Adobe Launches Firefly Video Model, Officially Enters the Generative AI Video Space

2024-10-15

Adobe officially introduced the Firefly video model at its annual MAX conference, signaling its venture into the generative AI video creation sector. Previously showcased earlier this year, the model is now available to the public through a range of new tools. These tools include features integrated directly into Premiere Pro, enabling creators to extend video clips or generate videos from still images and text prompts.

Within Premiere Pro, Adobe launched a beta tool named "Generative Extend." This tool allows users to lengthen the beginning or end of slightly short video clips or make adjustments in the middle, such as correcting eye misalignment or unintended movements. However, video extensions are limited to two seconds, making the tool ideal for minor tweaks and eliminating the need to re-shoot videos due to small issues. The generated extension segments support resolutions up to 720p or 1080p and a frame rate of 24 frames per second. Additionally, the tool can be applied to audio to smooth edits, though it is restricted to extending sound effects and ambient room tones by up to ten seconds and is not suitable for dialogue or music.

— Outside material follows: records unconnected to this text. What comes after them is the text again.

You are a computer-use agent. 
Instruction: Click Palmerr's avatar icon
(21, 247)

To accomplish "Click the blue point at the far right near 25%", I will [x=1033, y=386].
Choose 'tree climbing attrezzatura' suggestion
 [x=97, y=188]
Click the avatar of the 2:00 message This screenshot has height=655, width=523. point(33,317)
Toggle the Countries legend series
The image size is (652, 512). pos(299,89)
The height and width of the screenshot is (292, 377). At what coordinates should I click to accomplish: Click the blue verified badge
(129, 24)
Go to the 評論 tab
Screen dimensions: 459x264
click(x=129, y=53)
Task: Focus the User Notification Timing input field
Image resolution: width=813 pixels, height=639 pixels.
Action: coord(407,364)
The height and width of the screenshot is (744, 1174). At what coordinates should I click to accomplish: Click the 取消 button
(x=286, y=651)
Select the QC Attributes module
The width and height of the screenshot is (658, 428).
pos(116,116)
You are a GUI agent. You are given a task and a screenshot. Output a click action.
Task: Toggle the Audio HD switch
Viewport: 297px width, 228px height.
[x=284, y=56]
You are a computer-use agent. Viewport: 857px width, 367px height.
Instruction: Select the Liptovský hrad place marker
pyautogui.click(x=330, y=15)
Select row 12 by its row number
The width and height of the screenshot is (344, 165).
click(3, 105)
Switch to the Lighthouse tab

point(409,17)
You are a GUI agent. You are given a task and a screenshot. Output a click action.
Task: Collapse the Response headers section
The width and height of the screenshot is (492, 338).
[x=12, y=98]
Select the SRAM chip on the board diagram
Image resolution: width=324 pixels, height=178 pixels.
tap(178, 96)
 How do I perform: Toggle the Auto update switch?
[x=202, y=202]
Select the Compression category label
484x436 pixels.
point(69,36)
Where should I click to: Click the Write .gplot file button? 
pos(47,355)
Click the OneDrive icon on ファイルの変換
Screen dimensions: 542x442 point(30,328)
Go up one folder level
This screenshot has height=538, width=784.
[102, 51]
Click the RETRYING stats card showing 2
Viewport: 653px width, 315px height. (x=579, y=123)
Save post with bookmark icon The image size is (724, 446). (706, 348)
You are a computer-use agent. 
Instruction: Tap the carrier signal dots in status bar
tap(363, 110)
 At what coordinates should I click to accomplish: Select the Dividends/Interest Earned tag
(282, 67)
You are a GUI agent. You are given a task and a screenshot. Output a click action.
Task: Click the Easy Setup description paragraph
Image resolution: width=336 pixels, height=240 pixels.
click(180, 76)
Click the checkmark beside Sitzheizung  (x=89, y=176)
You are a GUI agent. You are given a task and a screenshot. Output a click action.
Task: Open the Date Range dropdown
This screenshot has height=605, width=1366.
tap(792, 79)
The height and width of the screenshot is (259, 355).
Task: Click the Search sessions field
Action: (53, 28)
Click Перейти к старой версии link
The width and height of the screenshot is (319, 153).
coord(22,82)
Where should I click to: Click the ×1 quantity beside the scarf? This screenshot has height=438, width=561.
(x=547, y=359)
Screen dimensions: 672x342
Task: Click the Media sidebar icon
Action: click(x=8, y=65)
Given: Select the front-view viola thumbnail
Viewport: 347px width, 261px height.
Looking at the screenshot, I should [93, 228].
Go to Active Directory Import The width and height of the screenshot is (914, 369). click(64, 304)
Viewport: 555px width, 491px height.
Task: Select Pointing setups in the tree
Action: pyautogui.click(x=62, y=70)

Adobe also launched two additional video generation tools on its web platform: Text-to-Video and Image-to-Video. These tools, initially announced in September, are now available as a limited public beta through the Firefly web application.

The Text-to-Video feature operates similarly to other video generators, where users input a text description to produce video content. It can emulate various styles, including realistic films, 3D animations, and stop-motion animations. The generated clips can be further refined using the "Camera Control" option to simulate camera angles, movements, and shooting distances.

The Image-to-Video feature offers even greater precision by allowing users to add reference images and text prompts for more controlled results. Adobe recommends using this feature to create B-roll footage from images and photos or to upload still images from existing videos to assist in visualizing reshoots. However, examples indicate that this feature cannot fully replace reshoots, as outputs may contain errors such as cable wobbling and background shifts.

Currently, the Text-to-Video and Image-to-Video tools generate clips that are up to five seconds long, with a maximum resolution of 720p and a frame rate of 24 frames per second. In comparison, OpenAI's Sora can produce videos up to one minute in length while maintaining visual quality and adherence to user prompts, though this functionality has not yet been made publicly available despite being announced earlier than Adobe's tools.

These three tools—Text-to-Video, Image-to-Video, and Generative Extend—have a generation time of approximately 90 seconds. However, Adobe is developing a "Turbo Mode" to reduce this duration. Despite existing limitations, Adobe asserts that its AI video model-powered tools are "commercially safe" as they are trained on content with usage licenses. This attribute may appeal to certain users, especially since models from other providers, like Runway, have faced scrutiny for allegedly being trained on thousands of YouTube videos.

Additionally, videos created or edited using Adobe's Firefly video model can embed content credentials, which disclose the usage of AI and ownership upon online publication. It is currently unclear when these tools will exit the beta stage, but their public availability surpasses that of other generators like OpenAI's Sora, Meta's Movie Gen, and Google's Veo, which remain unreleased to the public.

For enterprise users, Adobe also announced AI-driven voiceover and lip-syncing features, as well as batch editing tools designed for managing large volumes of content.

The Firefly video model is currently in a limited open beta phase, accessible for free. Adobe has yet to announce pricing details.